#### What is required
Using the records below, give again exactly the lines from the line that contains "Task: Click the 说点什么 chat input box" through the line that contains "The image size is (1264, 756).", both ends included, and only those.

#### Available records

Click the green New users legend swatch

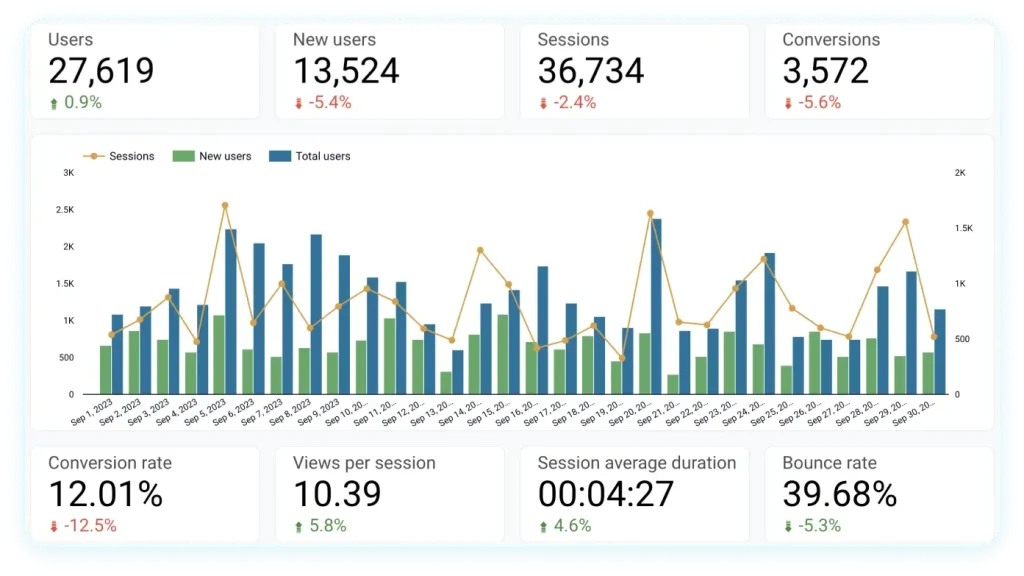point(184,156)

* * *

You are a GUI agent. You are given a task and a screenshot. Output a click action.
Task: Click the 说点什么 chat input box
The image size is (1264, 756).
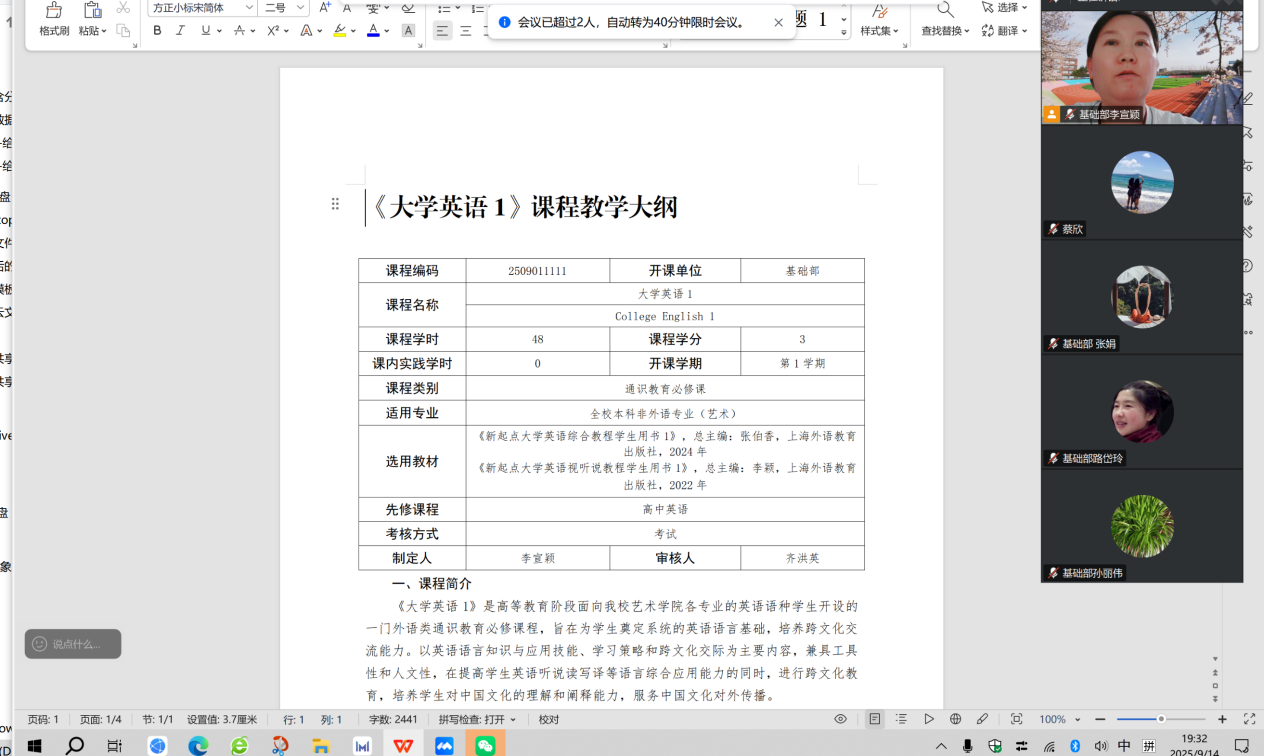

#### Reply
Task: Click the 说点什么 chat input box
The image size is (1264, 756).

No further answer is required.